One of the stories on FAB is of good friends who have never met. These are relationships that the internet enables and makes that much easier. Some stories come from people who met, neither in India nor in Pakistan, but in a third country. “This makes me think about how South Asians come together outside India and how Indians and Pakistanis interact in the diaspora. At the same time, in our own countries we tend to cling to narrow identities,” says Chintan.
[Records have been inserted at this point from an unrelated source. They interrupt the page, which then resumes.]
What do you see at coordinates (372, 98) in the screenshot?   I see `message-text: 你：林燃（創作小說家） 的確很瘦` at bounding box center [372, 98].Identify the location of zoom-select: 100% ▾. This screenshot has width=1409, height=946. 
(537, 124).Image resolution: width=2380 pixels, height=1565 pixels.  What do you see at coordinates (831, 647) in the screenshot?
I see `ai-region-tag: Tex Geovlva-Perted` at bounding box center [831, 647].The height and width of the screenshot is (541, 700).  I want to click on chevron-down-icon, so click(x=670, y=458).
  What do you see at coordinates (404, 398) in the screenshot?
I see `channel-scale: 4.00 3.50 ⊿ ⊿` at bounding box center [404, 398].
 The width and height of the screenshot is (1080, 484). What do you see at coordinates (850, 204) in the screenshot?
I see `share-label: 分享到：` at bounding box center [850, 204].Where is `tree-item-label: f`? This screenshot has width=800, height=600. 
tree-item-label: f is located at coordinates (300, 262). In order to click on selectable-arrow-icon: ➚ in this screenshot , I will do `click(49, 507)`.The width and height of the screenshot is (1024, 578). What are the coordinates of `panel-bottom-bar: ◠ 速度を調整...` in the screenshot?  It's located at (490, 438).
Saim Saeed from Pakistan with Amey Charnalia from India
Saim Saeed from Pakistan with Amey Charnalia from India

Focusing on relationships and connections however does not mean that all the stories are “feel-good.” Some of them do tackle the complexities, the struggles and the inner demons that the writers wrestle with. “Saim, who writes from Karachi, for instance, says it is easy to talk about similarities but real friendships make space to also talk about the things that have caused conflict. Saaz Agarwal from Pune, who went to Pakistan for her book launch, said she was very scared, as her Sindhi family had to flee during the Partition.” Another story poignantly captures the pure pain and loss of all conflicts, like the story written by Imaduddin Ahmed from Pakistan who befriends a Muslim man in India who lost family in the Gujarat riots of 2002. He writes, “Whereas in India, you aren’t safe if you’re a Muslim, in Pakistan you aren’t safe if you’re the wrong type of Muslim. Pakistan and India aren’t too dissimilar.” There are also stories by Mary Therese Kurkalang from Manipur and Kirthi Jayakumar from Chennai which evoke non-Punjabi, non-Sindhi perspectives, which do not often find a voice.  

So what lies ahead for FAB? “One of the stories has been translated into Gujarati and Marathi with the help of volunteers. I would like to have these stories recorded as audio to reach people with visual disabilities. There is need for more structured interaction with schools and colleges, and see if there are particular parts of curriculum in which this work can be embedded. One of the problems in school curriculum is that it only addresses Partition. Events of 1965 or 71 are rarely even mentioned, let alone explored in depth. And there is certainly nothing about friendship. The Indus Valley civilization is one such possibility. This way maybe the conversation of our shared past and heritage can expand beyond the Partition or Kashmir. At the same time, rethinking the Partition, there is an attempt to bring in more personal stories from both sides. Many children have grown up hearing stories of the Partition from relatives, and at times they have heard stories that are completely different from what they encounter in the classroom. I have heard school and college students talk about how their grandparents were sheltered by neighbours and friends from other communities. On the other hand, children who do not have a traumatic family history in this context, often encounter the Partition only through statistics. There has to be a more human way to engage.”

Another hope for the project is to produce a book, perhaps with other educators, which can serve as a joint history textbook. “In our countries there’s an anxiety around being labelled as pro-Pakistan or anti-national. There is similar anxiety in Pakistan as well. People see love of country through a narrow lens like a jingoistic slogan, not in terms of what we can do to form more meaningful relationships. It will be great if educators, artists, and historians can come together to write not just the history of conflict but the history of confluence – a broader cultural history and not just political history. A history of music, dance, syncretic traditions, textiles, Sufism, so much…”

As borders and boundaries are drawn and redrawn in stronger ways, Chintan reflects that if people had not travelled across borders as they did in the past our lives would have been so different, culturally, materially and politically: “Even our food is a result of travels and exchanges across the world.” However, an important part of the effort, he stresses, is not to promote FAB in isolation. “We must also amplify the voices of other initiatives who are working towards these ideas. I don’t want to compete but collaborate, and honour the spirit of the work.”